━━━━━ SUPPLIED ENTRIES

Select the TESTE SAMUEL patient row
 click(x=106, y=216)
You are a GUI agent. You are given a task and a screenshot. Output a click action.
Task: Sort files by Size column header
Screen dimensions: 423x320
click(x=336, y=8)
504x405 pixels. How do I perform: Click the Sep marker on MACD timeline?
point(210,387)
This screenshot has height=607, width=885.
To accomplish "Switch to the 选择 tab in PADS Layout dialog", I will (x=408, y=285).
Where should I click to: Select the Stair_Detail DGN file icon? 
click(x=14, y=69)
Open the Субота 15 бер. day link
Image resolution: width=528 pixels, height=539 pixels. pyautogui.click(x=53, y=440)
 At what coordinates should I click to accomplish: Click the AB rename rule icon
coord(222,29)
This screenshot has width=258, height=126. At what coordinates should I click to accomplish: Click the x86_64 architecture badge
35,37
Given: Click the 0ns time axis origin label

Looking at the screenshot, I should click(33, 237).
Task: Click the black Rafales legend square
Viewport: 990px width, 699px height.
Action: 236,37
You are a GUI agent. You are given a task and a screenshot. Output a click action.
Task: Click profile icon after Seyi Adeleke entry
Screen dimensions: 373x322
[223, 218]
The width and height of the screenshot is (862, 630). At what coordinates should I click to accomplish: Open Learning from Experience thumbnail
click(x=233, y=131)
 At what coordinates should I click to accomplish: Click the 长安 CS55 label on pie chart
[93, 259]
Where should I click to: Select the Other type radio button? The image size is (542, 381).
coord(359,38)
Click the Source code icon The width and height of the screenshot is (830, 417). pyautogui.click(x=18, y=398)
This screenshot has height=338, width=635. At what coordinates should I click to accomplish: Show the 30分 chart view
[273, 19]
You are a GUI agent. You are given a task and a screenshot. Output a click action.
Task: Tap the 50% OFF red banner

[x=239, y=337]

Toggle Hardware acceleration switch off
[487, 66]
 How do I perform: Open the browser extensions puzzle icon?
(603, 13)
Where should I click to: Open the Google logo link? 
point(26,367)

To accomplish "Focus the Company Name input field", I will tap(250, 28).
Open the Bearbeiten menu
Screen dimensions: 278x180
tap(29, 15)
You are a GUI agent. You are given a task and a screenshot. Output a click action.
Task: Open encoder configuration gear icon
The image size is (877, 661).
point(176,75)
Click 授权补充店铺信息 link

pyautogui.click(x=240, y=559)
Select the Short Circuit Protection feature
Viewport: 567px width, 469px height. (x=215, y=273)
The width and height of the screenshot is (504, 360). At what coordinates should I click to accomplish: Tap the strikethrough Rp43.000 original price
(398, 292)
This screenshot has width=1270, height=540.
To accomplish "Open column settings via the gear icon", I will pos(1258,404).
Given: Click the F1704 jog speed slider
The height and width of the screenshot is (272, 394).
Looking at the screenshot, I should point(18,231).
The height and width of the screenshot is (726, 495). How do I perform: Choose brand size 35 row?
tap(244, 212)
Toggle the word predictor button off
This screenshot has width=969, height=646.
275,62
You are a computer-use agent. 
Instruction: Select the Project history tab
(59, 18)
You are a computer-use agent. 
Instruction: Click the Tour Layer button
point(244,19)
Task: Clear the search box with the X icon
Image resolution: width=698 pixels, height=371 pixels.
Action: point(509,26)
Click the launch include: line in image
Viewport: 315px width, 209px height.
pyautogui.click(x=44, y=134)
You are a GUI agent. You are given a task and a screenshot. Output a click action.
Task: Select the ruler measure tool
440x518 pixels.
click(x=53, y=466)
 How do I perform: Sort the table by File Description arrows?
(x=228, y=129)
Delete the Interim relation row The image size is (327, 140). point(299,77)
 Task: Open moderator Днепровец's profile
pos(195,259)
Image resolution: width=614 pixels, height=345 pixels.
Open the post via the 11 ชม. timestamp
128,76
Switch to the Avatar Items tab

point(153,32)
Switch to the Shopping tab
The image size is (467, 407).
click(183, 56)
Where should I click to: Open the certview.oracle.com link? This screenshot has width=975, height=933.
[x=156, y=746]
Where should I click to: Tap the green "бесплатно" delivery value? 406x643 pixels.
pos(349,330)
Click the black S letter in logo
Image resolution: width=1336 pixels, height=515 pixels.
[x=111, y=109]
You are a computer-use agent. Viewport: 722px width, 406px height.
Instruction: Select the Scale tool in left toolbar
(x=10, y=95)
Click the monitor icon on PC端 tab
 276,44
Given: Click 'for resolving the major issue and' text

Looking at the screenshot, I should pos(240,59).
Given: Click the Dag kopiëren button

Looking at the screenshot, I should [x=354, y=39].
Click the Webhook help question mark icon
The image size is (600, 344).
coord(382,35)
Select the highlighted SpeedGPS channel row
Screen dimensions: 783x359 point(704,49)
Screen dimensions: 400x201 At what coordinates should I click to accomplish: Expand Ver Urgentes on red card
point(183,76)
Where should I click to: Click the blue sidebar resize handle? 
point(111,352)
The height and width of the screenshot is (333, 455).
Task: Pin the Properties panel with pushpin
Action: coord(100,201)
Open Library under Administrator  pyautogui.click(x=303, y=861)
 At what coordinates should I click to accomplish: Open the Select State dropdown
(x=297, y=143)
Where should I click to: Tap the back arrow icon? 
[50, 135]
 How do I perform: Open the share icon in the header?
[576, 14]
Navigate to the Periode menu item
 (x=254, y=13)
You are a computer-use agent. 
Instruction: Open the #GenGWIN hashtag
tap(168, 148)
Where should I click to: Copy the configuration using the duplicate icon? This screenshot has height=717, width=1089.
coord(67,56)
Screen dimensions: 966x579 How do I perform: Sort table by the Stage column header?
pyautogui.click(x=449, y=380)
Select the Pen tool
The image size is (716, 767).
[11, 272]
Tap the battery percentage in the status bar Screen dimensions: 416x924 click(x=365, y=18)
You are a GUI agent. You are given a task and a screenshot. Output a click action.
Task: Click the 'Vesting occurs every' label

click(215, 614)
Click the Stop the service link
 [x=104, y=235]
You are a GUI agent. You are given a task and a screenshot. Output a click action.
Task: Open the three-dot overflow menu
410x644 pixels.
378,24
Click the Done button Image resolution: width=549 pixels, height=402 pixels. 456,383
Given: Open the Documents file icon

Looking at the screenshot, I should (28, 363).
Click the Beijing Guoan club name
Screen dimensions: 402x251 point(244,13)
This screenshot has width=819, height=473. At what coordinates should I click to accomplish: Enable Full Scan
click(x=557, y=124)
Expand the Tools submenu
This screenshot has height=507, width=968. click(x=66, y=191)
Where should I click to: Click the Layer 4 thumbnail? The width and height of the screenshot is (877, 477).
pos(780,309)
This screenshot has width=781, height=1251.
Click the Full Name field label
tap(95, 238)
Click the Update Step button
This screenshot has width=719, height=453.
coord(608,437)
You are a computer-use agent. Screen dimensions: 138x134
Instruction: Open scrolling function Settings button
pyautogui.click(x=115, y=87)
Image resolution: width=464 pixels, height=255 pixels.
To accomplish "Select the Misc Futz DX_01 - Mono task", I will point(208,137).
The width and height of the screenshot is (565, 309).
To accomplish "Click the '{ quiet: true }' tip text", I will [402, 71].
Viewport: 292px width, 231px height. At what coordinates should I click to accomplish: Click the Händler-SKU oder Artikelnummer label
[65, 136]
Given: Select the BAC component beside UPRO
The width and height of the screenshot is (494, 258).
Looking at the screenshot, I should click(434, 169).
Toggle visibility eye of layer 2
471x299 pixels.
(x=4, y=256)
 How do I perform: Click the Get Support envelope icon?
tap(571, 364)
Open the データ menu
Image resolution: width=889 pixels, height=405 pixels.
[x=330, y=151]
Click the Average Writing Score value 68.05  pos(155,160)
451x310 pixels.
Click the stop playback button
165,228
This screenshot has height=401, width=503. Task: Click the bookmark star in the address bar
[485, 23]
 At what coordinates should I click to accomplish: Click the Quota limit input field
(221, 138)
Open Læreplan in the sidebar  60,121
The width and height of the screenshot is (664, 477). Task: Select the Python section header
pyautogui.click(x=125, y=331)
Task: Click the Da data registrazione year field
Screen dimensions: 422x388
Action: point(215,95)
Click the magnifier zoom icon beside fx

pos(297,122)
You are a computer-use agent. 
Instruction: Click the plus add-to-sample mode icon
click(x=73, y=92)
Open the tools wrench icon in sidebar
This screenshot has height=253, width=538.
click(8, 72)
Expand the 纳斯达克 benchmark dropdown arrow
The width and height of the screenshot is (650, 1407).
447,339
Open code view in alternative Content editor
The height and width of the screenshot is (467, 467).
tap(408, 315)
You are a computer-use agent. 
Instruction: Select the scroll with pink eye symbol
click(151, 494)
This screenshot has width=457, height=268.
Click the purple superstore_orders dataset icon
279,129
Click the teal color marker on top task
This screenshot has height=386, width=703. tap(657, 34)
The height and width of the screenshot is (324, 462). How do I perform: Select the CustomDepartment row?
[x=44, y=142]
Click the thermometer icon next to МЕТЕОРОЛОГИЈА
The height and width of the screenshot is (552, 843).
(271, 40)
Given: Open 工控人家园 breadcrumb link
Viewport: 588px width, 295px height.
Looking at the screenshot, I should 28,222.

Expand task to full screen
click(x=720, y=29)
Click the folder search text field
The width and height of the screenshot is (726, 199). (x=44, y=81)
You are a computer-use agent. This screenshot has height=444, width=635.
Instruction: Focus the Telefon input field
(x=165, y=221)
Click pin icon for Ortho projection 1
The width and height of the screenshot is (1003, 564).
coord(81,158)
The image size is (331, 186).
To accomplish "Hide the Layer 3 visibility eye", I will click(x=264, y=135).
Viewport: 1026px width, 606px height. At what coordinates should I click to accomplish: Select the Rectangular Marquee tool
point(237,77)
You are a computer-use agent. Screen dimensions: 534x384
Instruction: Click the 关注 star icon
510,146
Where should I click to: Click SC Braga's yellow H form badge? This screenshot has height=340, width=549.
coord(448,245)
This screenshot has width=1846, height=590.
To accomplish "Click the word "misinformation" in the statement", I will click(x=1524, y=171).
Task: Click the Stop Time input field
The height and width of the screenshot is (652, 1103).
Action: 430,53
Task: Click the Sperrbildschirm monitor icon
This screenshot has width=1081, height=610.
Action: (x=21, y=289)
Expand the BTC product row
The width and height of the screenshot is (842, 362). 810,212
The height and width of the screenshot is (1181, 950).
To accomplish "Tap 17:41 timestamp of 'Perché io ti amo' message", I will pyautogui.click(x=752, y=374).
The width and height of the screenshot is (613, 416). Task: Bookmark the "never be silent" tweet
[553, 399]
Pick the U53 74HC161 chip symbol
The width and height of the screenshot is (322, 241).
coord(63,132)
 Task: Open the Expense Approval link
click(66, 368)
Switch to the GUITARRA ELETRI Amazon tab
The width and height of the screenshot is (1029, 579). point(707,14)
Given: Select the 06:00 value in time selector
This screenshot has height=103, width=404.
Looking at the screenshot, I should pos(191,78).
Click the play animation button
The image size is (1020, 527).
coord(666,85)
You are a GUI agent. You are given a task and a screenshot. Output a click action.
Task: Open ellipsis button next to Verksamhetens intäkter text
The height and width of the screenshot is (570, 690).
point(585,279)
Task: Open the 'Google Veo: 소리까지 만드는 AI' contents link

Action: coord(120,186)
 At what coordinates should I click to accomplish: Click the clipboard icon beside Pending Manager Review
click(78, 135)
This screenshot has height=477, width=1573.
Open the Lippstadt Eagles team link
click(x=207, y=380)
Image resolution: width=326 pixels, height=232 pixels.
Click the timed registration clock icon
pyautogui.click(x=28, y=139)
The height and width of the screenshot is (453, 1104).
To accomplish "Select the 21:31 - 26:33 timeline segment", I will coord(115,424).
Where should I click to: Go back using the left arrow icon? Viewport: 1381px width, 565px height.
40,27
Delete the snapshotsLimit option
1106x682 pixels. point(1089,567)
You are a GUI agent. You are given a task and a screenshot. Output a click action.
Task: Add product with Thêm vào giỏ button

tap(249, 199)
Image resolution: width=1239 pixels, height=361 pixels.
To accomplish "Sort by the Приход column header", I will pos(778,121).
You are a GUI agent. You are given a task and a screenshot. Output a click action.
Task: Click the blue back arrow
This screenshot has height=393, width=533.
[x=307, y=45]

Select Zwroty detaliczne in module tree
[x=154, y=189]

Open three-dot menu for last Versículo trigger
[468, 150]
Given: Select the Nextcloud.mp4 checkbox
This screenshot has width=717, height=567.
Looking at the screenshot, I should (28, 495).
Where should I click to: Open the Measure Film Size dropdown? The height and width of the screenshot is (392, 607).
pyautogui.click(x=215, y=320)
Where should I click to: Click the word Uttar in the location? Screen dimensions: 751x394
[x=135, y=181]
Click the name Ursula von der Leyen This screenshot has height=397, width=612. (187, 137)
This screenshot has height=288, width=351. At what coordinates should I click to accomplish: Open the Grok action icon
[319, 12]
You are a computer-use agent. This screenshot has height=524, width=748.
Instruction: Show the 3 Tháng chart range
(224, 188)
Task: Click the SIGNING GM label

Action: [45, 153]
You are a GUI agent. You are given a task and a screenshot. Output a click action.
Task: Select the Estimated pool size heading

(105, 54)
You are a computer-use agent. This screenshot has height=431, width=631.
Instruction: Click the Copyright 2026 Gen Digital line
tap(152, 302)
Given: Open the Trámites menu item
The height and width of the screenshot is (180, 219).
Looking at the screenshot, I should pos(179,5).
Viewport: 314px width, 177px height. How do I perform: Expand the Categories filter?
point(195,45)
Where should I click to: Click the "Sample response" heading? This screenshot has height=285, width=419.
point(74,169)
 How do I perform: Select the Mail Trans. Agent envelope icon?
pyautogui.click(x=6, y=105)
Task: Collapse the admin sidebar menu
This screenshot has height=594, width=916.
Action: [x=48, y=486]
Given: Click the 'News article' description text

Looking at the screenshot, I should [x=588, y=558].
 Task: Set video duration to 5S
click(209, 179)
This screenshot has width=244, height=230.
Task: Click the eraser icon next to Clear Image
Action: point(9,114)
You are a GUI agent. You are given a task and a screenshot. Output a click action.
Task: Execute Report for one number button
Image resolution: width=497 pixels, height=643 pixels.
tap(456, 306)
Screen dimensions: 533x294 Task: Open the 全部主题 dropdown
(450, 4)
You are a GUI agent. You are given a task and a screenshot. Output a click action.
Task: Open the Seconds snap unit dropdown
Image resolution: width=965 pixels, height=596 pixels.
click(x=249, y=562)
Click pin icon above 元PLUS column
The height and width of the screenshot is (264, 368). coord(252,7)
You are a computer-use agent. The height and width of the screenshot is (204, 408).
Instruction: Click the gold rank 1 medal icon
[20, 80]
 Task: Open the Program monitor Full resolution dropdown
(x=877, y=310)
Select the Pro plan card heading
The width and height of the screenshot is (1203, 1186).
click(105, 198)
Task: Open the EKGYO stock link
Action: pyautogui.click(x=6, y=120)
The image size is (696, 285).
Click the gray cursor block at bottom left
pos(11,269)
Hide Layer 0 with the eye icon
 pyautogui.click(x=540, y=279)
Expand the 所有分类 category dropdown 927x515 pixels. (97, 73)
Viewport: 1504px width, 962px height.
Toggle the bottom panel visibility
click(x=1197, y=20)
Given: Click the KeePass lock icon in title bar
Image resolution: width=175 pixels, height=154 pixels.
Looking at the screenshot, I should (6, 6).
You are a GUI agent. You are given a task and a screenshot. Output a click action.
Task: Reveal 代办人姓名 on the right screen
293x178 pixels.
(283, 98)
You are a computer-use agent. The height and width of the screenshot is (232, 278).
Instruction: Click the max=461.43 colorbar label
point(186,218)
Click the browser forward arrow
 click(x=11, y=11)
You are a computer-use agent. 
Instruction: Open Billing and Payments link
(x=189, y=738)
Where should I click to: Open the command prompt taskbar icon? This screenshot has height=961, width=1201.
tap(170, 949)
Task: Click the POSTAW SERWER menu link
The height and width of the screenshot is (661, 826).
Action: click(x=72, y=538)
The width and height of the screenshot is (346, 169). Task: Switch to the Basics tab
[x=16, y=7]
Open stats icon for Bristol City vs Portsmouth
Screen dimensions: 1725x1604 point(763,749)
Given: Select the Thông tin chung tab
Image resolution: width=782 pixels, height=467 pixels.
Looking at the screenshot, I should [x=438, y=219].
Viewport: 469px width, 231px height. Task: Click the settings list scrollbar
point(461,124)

━━━━━━━━━━

All that is wanted is an exact copy of the lines above from the one with "451x310 pixels." through the one with "Open Læreplan in", with both ends included.

451x310 pixels.
Click the stop playback button
165,228
This screenshot has height=401, width=503. Task: Click the bookmark star in the address bar
[485, 23]
 At what coordinates should I click to accomplish: Click the Quota limit input field
(221, 138)
Open Læreplan in the sidebar  60,121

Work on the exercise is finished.